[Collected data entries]
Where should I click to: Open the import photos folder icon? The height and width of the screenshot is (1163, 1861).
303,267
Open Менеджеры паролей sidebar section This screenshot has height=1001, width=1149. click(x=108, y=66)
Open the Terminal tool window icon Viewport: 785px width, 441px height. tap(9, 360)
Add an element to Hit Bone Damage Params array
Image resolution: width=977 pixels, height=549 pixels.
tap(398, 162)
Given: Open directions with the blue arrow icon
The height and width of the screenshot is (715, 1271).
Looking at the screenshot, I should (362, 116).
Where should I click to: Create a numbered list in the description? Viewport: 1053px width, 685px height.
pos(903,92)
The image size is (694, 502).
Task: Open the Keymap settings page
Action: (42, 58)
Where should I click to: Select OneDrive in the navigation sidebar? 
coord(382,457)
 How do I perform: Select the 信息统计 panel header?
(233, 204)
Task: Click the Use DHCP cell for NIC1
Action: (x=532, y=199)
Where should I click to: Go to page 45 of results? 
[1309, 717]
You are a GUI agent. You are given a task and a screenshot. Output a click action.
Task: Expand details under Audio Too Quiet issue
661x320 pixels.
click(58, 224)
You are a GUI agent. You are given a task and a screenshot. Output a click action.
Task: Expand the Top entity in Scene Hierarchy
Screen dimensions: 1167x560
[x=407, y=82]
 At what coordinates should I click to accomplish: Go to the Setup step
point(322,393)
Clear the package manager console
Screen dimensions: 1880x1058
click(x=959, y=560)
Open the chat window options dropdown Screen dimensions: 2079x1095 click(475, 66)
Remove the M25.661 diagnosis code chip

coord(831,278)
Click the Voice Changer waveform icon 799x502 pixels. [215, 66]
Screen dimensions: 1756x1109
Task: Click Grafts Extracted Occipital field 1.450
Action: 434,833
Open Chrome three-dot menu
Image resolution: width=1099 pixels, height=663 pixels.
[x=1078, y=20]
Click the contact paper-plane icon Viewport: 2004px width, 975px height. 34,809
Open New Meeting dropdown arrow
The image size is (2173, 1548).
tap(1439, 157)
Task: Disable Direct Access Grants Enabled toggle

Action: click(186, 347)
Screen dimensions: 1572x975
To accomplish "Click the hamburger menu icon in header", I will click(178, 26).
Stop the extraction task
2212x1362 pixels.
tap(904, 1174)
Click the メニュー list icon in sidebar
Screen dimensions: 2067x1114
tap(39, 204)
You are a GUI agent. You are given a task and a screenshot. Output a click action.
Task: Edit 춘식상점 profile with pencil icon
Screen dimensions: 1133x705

§ **ABOUT THIS EXERCISE**
Please extract exactly, and only, the lines from the line containing "How do I perform: Select" through the last line of the records.

§ **REPLY TO THE EXERCISE**
 How do I perform: Select the 信息统计 panel header?
(233, 204)
Task: Click the Use DHCP cell for NIC1
Action: (x=532, y=199)
Where should I click to: Go to page 45 of results? 
[1309, 717]
You are a GUI agent. You are given a task and a screenshot. Output a click action.
Task: Expand details under Audio Too Quiet issue
661x320 pixels.
click(58, 224)
You are a GUI agent. You are given a task and a screenshot. Output a click action.
Task: Expand the Top entity in Scene Hierarchy
Screen dimensions: 1167x560
[x=407, y=82]
 At what coordinates should I click to accomplish: Go to the Setup step
point(322,393)
Clear the package manager console
Screen dimensions: 1880x1058
click(x=959, y=560)
Open the chat window options dropdown Screen dimensions: 2079x1095 click(475, 66)
Remove the M25.661 diagnosis code chip

coord(831,278)
Click the Voice Changer waveform icon 799x502 pixels. [215, 66]
Screen dimensions: 1756x1109
Task: Click Grafts Extracted Occipital field 1.450
Action: 434,833
Open Chrome three-dot menu
Image resolution: width=1099 pixels, height=663 pixels.
[x=1078, y=20]
Click the contact paper-plane icon Viewport: 2004px width, 975px height. 34,809
Open New Meeting dropdown arrow
The image size is (2173, 1548).
tap(1439, 157)
Task: Disable Direct Access Grants Enabled toggle

Action: click(186, 347)
Screen dimensions: 1572x975
To accomplish "Click the hamburger menu icon in header", I will click(178, 26).
Stop the extraction task
2212x1362 pixels.
tap(904, 1174)
Click the メニュー list icon in sidebar
Screen dimensions: 2067x1114
tap(39, 204)
You are a GUI agent. You are given a task and a screenshot. Output a click action.
Task: Edit 춘식상점 profile with pencil icon
Screen dimensions: 1133x705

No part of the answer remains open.